Keywords: C. elegans; Orsay virus; anti‐dsRNA immunofluorescence; virus filtrate preparation; virus infection.

Figure 1.

Overview of Basic Protocols 1–5. (A) Basic Protocol 1: Preparation of Orsay virus filtrate. (B) Basic Protocol 2: Orsay virus infection. (C) Basic Protocol 3: Quantification of Orsay virus RNA1 transcript levels by qRT-PCR. (D) Basic Protocol 4: Quantification of infection rate and fluorescence in situ hybridization (FISH) fluorescence intensity. (E) Basic Protocol 5: Immunofluorescent labeling of dsRNA in virus-infected intestinal tissue.

Figure 2.

Bead beater homogenization of infected worms. (A) After bead beating, the homogenate should be uniform with no large chunks remaining. Silicon carbide beads will settle at the bottom of the tube. (B) After separating out remaining worm tissue by centrifugation, the supernatant should then be filter-sterilized.

Figure 3.

Schematic of C. elegans intestinal dissection. Add worms to a glass slide and anesthetize with levamisole. Position the needle at an angle and cut at either or both of the indicated cut sites (orange dashed lines) by touching the worm with the sharp edge of the needle. A single touch should be sufficient to cause extrusion of the intestine (and gonad).

Figure 4.

Assessing outcomes of viral infection. (A) Percentage of animals expressing pals- 5p::GFP following inoculation with different dilutions of virus filtrate. A two-tailed t-test was used to calculate p-values; *p<0.05, **p<0.01. (B) qRT-PCR analysis of viral load in rde-1; jyIs8 and jyIs8 animals at 24 hpi. Animals were infected at the L4 stage. rde-1 mutants exhibit increased viral RNA1 transcript levels compared to rde-1 wild-type animals.

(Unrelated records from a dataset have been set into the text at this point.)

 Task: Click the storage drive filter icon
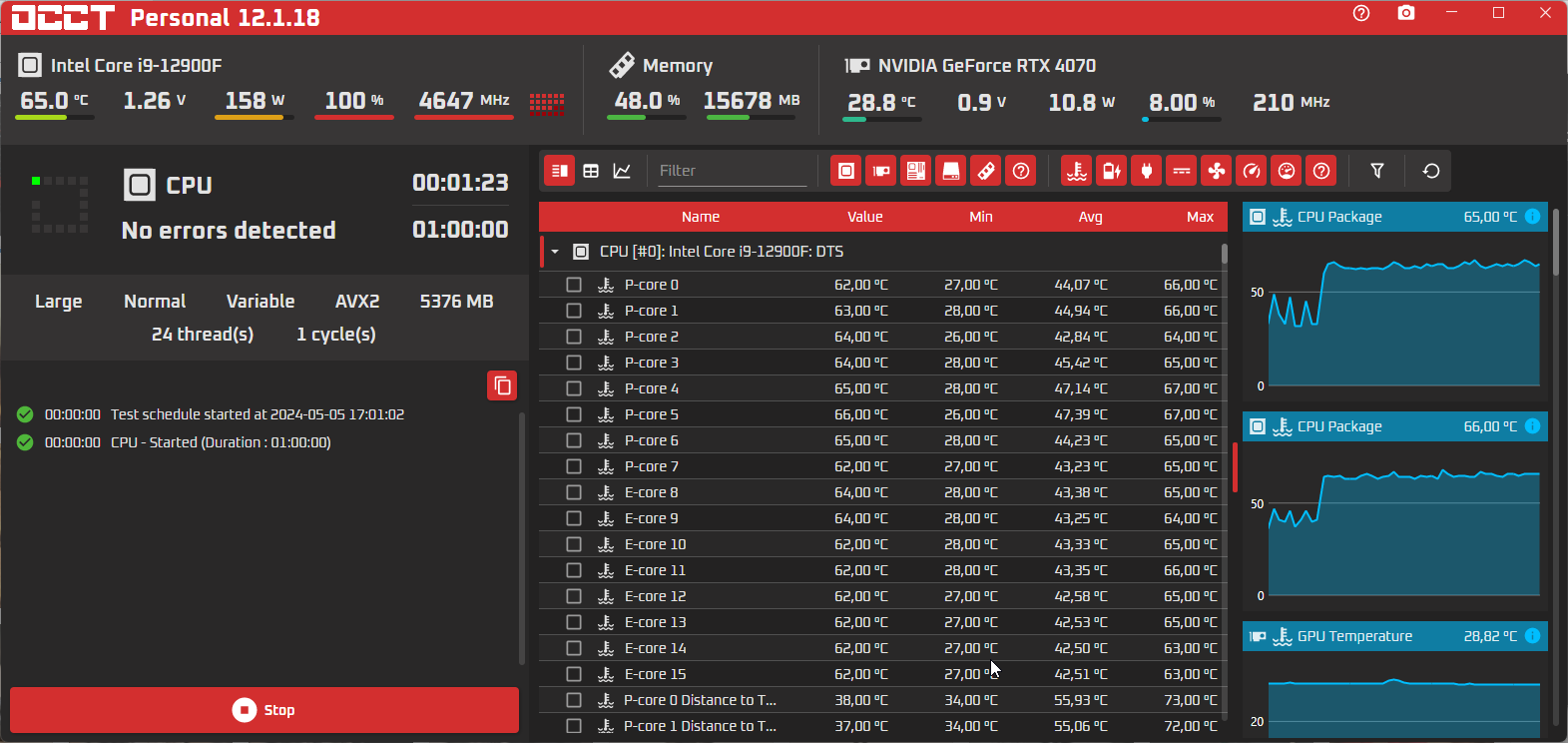[x=951, y=171]
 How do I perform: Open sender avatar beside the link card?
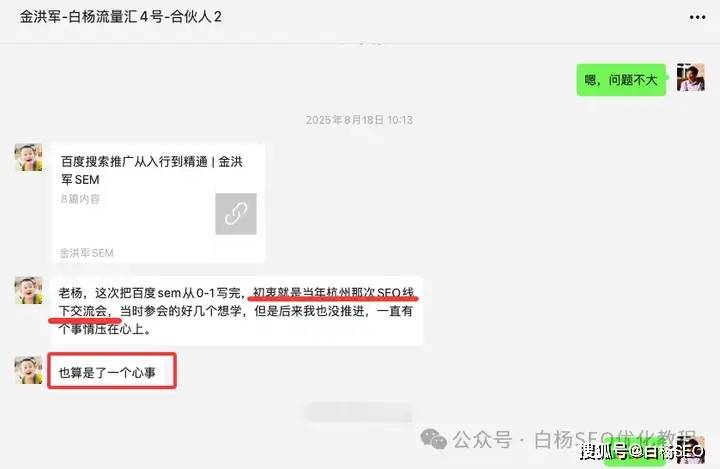28,158
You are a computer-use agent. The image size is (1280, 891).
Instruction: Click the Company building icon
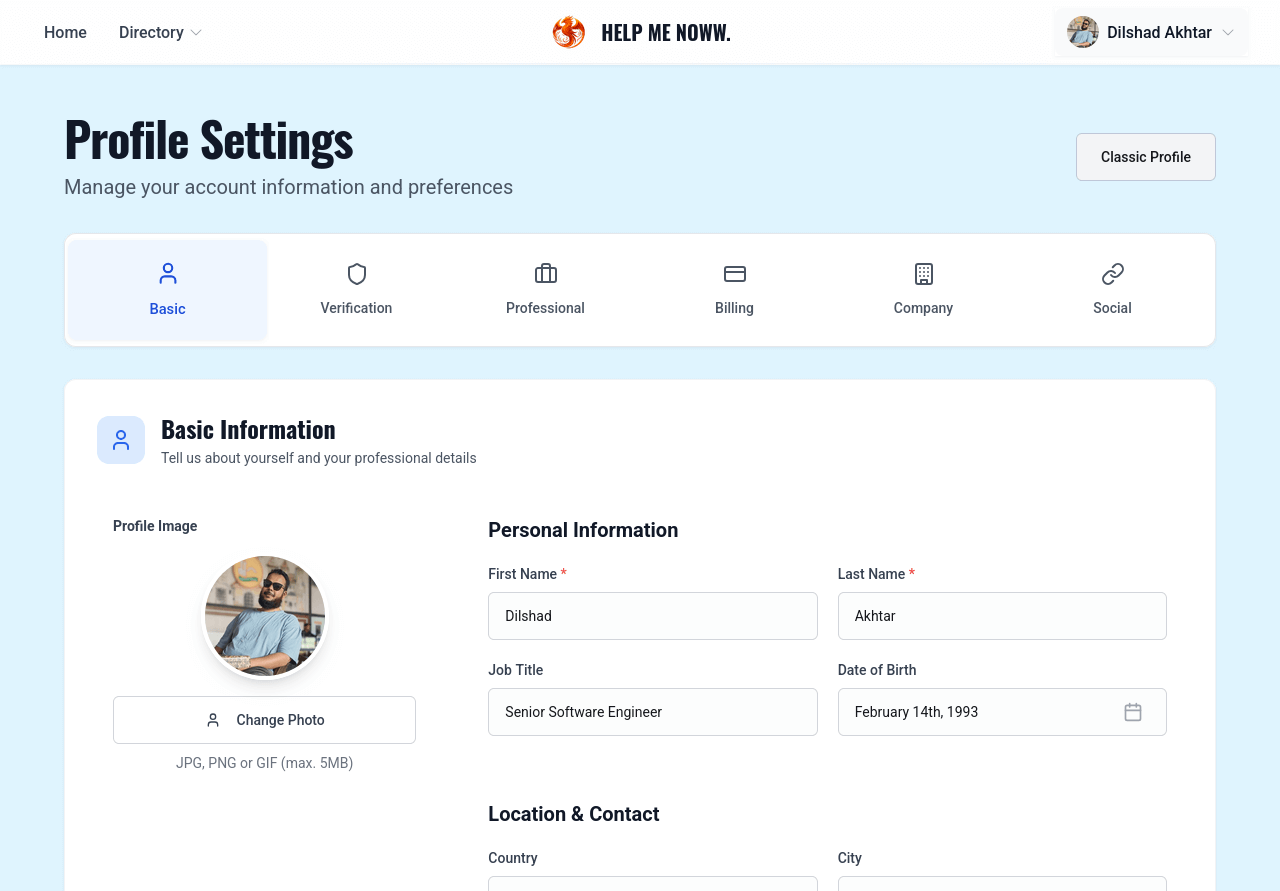924,274
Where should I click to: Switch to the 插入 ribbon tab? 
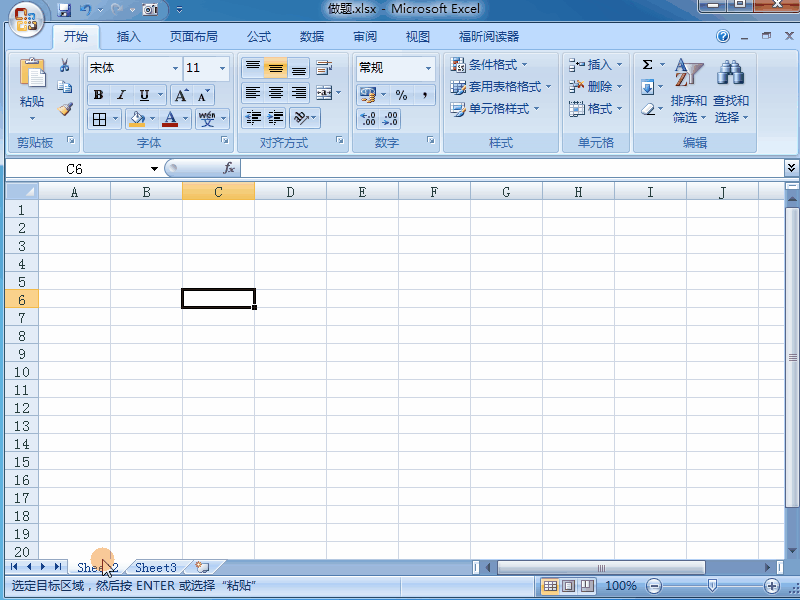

Fold change in gene expression was determined relative to jyIs8. A one-tailed t-test was used to calculate p-values; *p<0.05. (C) Percentage of animals that show Orsay FISH staining at 18 hpi following L1 infection. The percentage of infected animals is significantly increased in rde-1 mutants compared to rde-1 wild- type animals. A two-tailed t-test was used to determine statistical significance; ***p<0.001. For all plots, each dot represents an experimental replicate; three to four independent experimental replicates were performed. Bars represent the mean across experimental replicates; error bars indicate standard deviation.

Figure 5.

Quantification of fluorescence by FISH staining. (A) Representative images of WT and pals-22(jy3) animals stained with CF610-conjugated Orsay FISH probes (red) targeting the RNA1 and RNA2 viral genomic segments. Animals were infected at the L1 stage, and images were taken at 18 hpi. Scale bar = 100 µm. (B) Quantification of background-corrected mean fluorescence in (A). Each dot represents an individual animal; 20 animals were analyzed for each strain. Horizontal lines in box-and-whisker plots represent median values, and the box reflects the 25^th to 75^th percentiles. A Mann-Whitney U test was used to determine statistical significance; ***p<0.001.

Figure 6.

Viral FISH and dsRNA staining in dissected intestines. (A) Representative images of intestines (white dotted outline) from uninfected or virus-infected animals. Viral RNA was visualized using Quasar 670-conjugated (far-red) FISH probes targeting the Orsay virus RNA1 and RNA2 genomic segments. Samples were incubated with the J2 antibody to visualize dsRNA (green). Scale bar = 25 µm. (B) Magnification of region outlined by white box in (A). White arrowheads indicate dsRNA forming ring-like structures in cells that exhibit Orsay FISH staining. Scale bar = 25 µm.